-- YOUR TASK --
Your task is to retype, exactly and only, the lines from the one containing "Viewport: 500px width, 540px height." to the final line of the entries, leaving out all pictures.
--- DATA SHOWN Enclosed Below ---
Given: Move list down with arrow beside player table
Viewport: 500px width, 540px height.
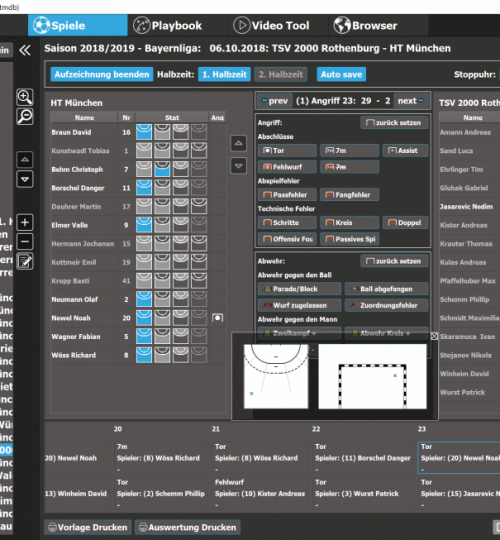Looking at the screenshot, I should point(238,166).
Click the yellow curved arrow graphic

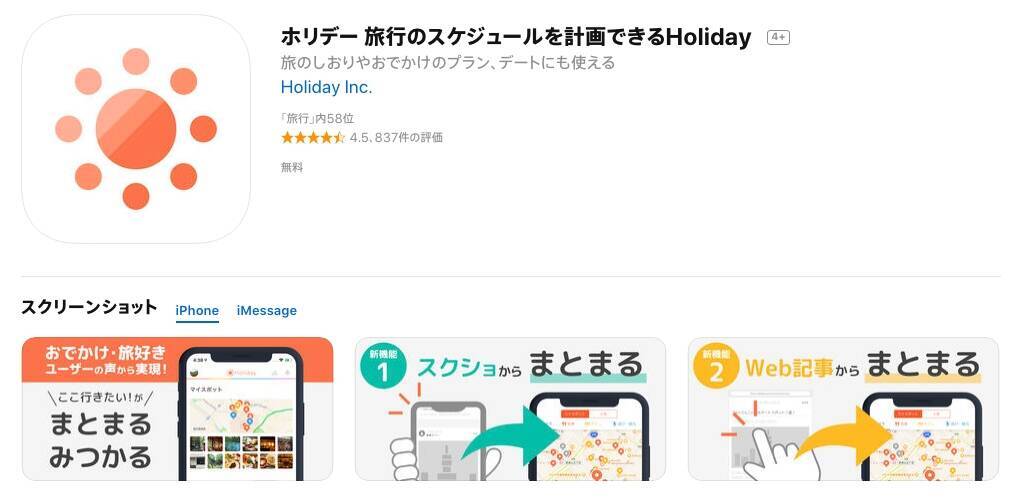click(845, 435)
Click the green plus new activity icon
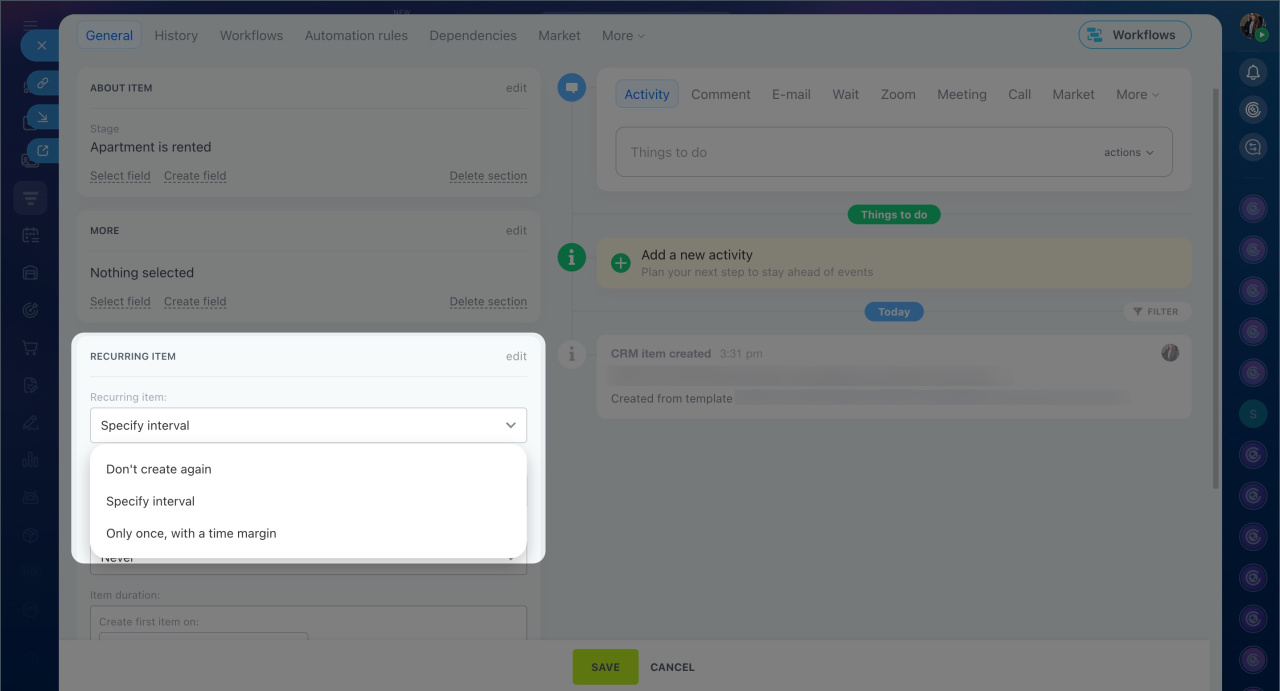 [x=620, y=263]
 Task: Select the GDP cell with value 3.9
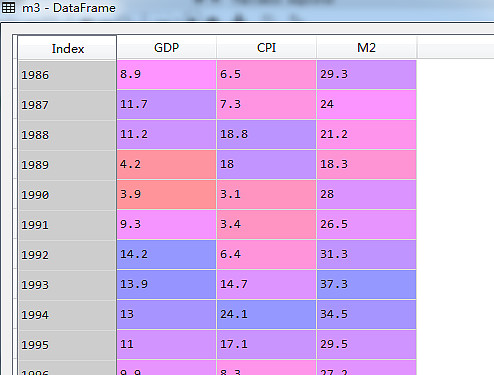(166, 195)
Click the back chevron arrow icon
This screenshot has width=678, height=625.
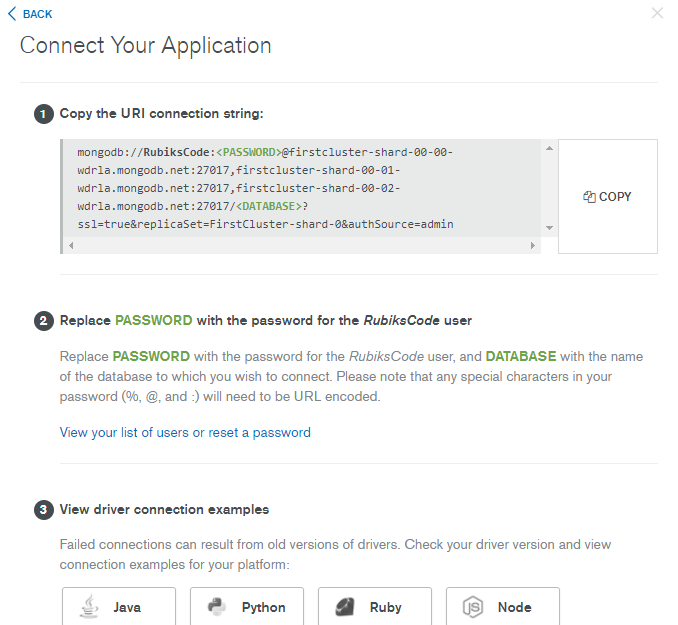12,14
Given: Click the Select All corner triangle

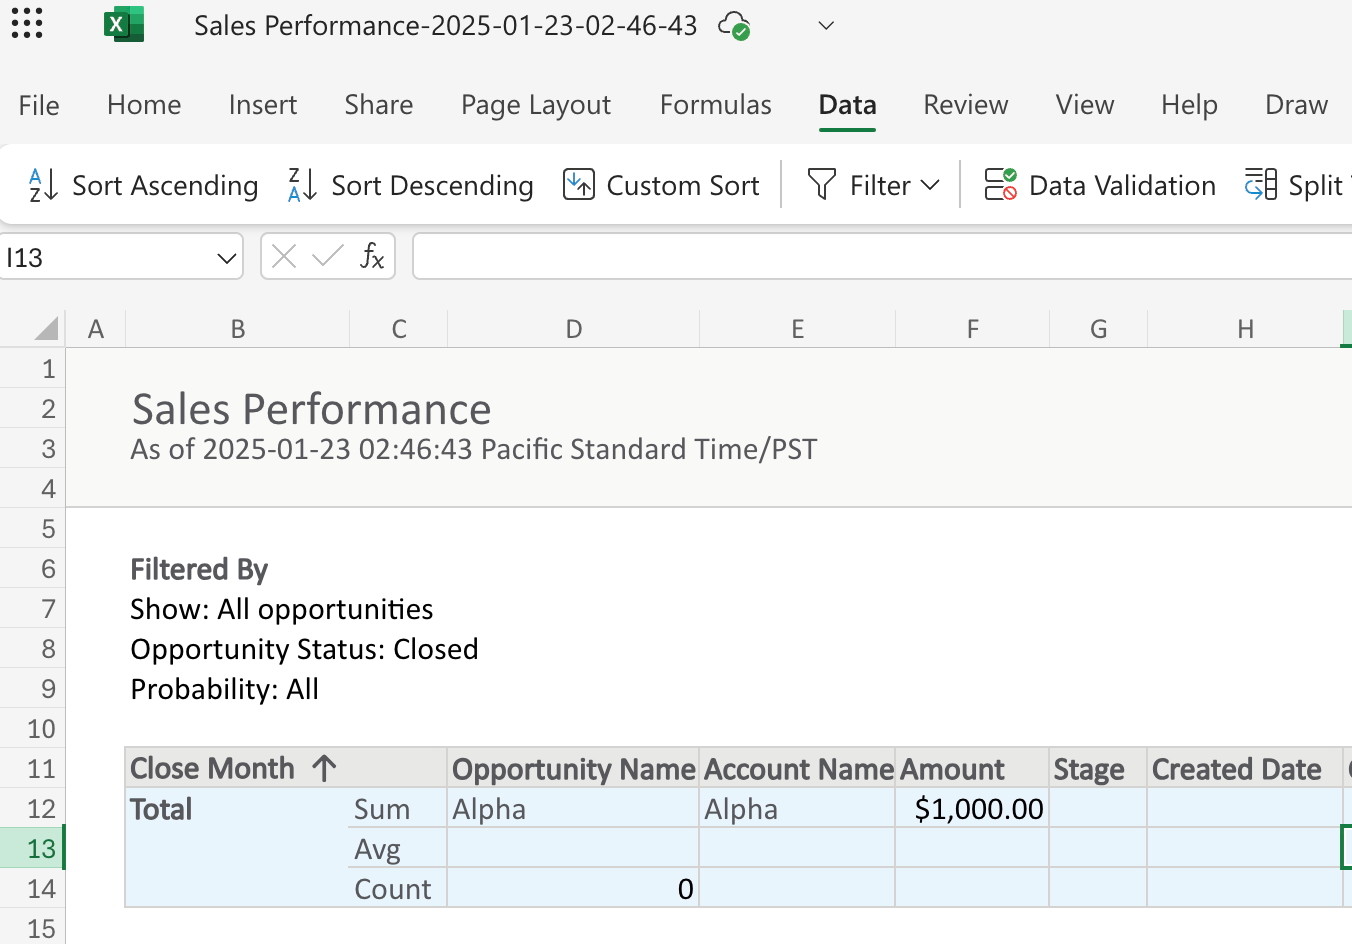Looking at the screenshot, I should (46, 329).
--- End of Enclosed DATA SHOWN ---
-- EXERCISE OUTPUT --
Viewport: 500px width, 540px height.
Looking at the screenshot, I should point(238,166).
Click the yellow curved arrow graphic

click(845, 435)
Click the green plus new activity icon
 [x=620, y=263]
 Task: Select the GDP cell with value 3.9
(166, 195)
Click the back chevron arrow icon
This screenshot has width=678, height=625.
12,14
Given: Click the Select All corner triangle

Looking at the screenshot, I should (46, 329).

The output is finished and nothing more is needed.